It doesn’t have the characteristic dial, but the iconic Salisbury Cathedral clock, with its giant iron-frame, is still capable of making the same ‘hell of a noise’ it has been producing for centuries. It is believed to be dated back to 1386, a claim that would make it the oldest working clock in the world.
However, a similar clock located in the tower cathedral of Beauvais in France also claims to be the oldest and is supposedly dated back to 1305. Italy too has a contender in the clock tower of Chioggia and although the Italian clock hasn’t put forward a date it claims to be amongst the oldest of clock towers
The West of England has many examples from the 14th and 15th centuries. The effort to determine the origin of Salisbury Cathedral clock was initiated by horological enthusiast T.R. Robinson, which has received support from others. The striking train is believed to contain all the original parts. The great wheel of the going train is also considered to be the one first installed many centuries ago.
Although the Salisbury clock has likely been performing its task since 1386, there is mention of an even earlier clock that struck the hours as far back as 1306. However, historians suggest that this clock from 1306 must have been a precursor of the 1386 clock and was an example of a type clock that used a water driven mechanical system. Historical references for these mechanical water clocks are found from 1280 onwards.
Re-discovered practically abandoned in the cathedral tower in 1928, it had a pendulum which appeared to be a later installation and is thought to have replaced the original verge and foliot. Restoration work on the clock was concluded in 1956 with a new verge and foliot having been installed. Due to the unavailability of the original drawings, it is highly unlikely that the original verge and foliot looked anything like the one in use now. However, most of the parts, including the striking trains, are believed to be from the original design.

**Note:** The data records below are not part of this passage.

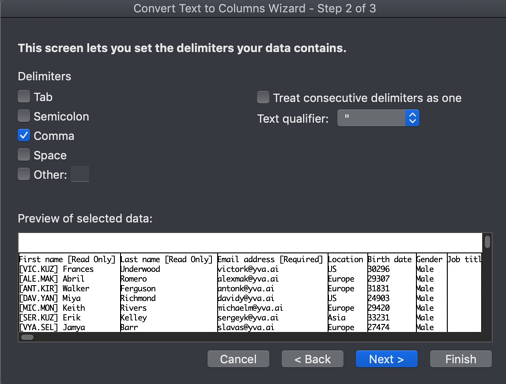The width and height of the screenshot is (506, 384).
Task: Select the Birth date preview column
Action: [x=391, y=293]
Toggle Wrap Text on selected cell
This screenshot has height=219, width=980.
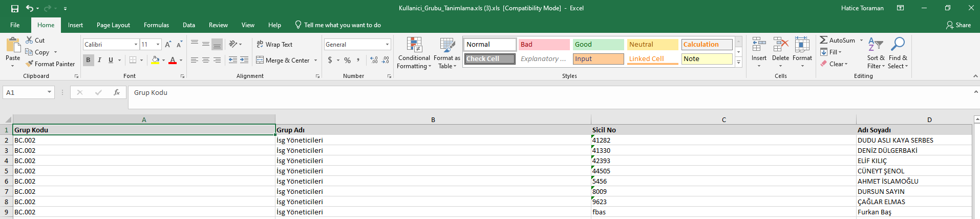point(274,45)
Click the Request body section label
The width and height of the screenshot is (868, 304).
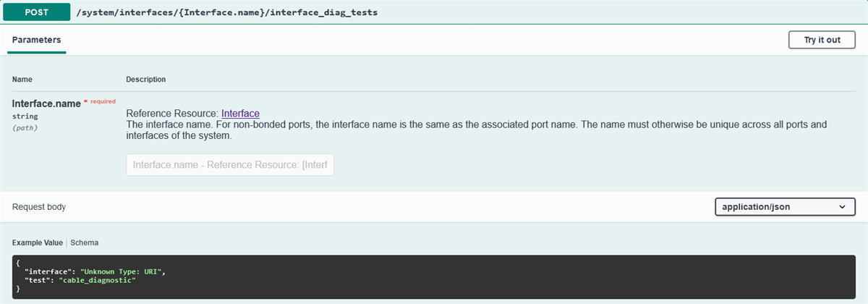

The theory is that around the time the clock was built people did not care too much about precision timekeeping. Unlike our modern obsession with seconds and perhaps microseconds, people merely sought precise hourly time. The clock did exactly that by striking on the hour. Because of this, there was no need for a dial.
The first major modification the Salisbury Clock went through came around the end of 17th century. The standard verge and foliot mechanism was replaced by a radical new anchor and pendulum operating system. The pendulum anchor systems usually made clocks much more effective by significantly increasing the accuracy. However, a detailed analysis of the Salisbury Clock carried out by Michael Maltin in the 1990s showed that if the layer of rope on the barrel was kept single, the clock could run to within two minutes a day.
The clock was ditched to the side in 1884 after a new clock was installed. It had been transferred to the cathedral’s central tower after the old bell tower, mentioned in the deed of 1386, was demolished in 1790. Following its re-discovery by T.R Robinson, it gained the recognition it rightfully deserved. The discovery of the clock was quite accidental, as Robinson had only climbed up the tower to see the 1884-installed clock when he happened across the much older relic.